Researchers believe for the past 50 years that cycles of major geological events range between 26 to 36 million years. But due to limitations of technology in dating geological events, early work on these correlations was hampered and prevented scientists from conducting quantitative investigations, according to SciTech Daily.

The new study shows significant improvements in radio-isotopic dating techniques and how the changes in geologic timescales have allowed scientists to gather new data on the timing of past events. The team was able to compile updated records of major geological events over the past 260 million years.

They conducted a new analysis on 89 well-dated major geological events that included volcanic activity, marine, and landmass extinctions, plate tectonics, rising rea levels, and events that depleted oxygen in oceans. They found that these global events are clustered at 10 different time points and grouped in peaks or pulses every 27.5 million years.

The most recent geological event recorded was 7 million years ago, which means that there are 20.5 million more years to go before the next pulse of a major geological event.

New York University geologist Michael Rampino, study's lead author, said in a 2021 statement that the study provides statistical evidence for a common cycle that points to these geological events as correlated rather than random events.

What Causes These Pulses?

According to Science Alert, some studies apart from Rampino and his team suggested that comet strikes and Planet X is to blame. But this is not widely accepted by the scientific community as they believe that the geological "heartbeat" of Earth could be due to something closer to home.

The team wrote that these cyclic pulses of tectonics and climate change could be due to geophysical processes that are linked to the dynamics of mantle plumes and plate tectonics or could be due to astronomical cycles that depend on Earth's motion around the sun.
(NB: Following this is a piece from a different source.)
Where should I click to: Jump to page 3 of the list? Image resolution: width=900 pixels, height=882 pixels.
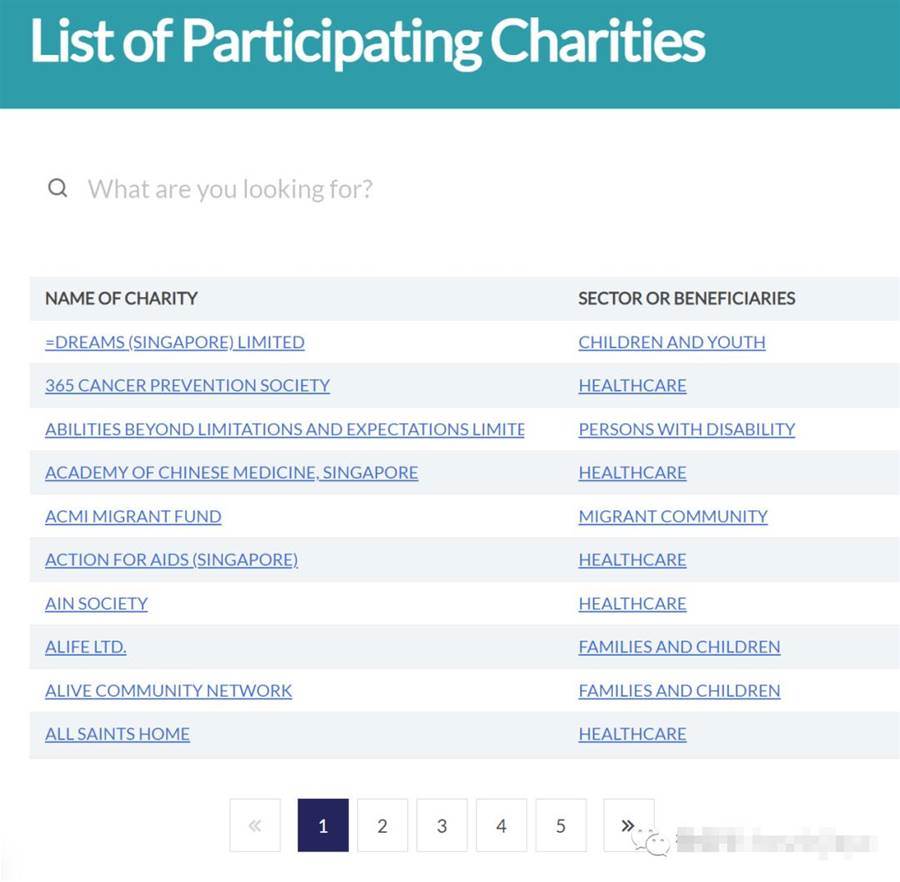pyautogui.click(x=442, y=825)
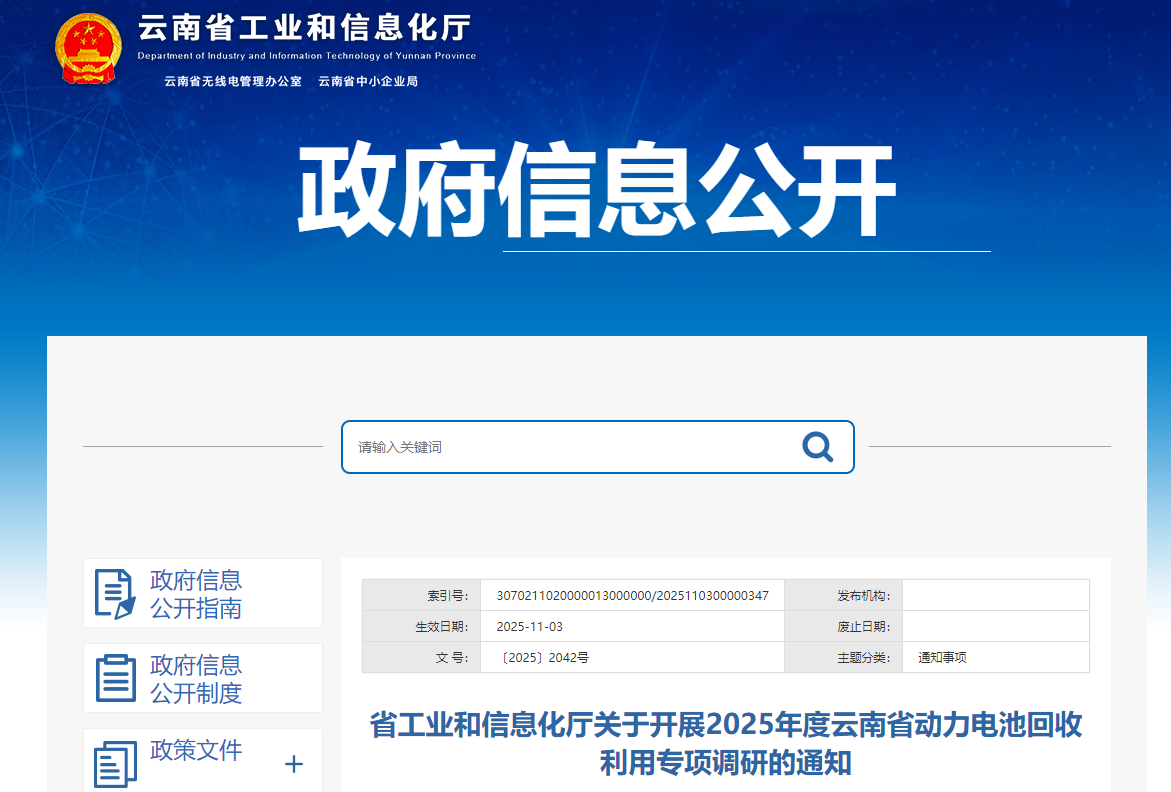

Rampino added that the Solar System sometimes moves through planes that have more dark matter in the galaxy, Live Science reported. When this happens, it absorbs a large amount of dark matter that can annihilate or release heat that triggers geological heating and activity. He explains that this interaction could be associated with the pulse of the Earth.

But given that dark matter remains a mystery to scientists, this explanation remains a theory. Rampino and his team hope to get better data about other geological events in history to see whether this pulse extends further back in time.

They published the full findings of their study, titled "A Pulse of the Earth: A 27.5-Myr Underlying Cycle in Coordinated Geological Events Over the Last 260 Myr," in the journal Geoscience Frontiers.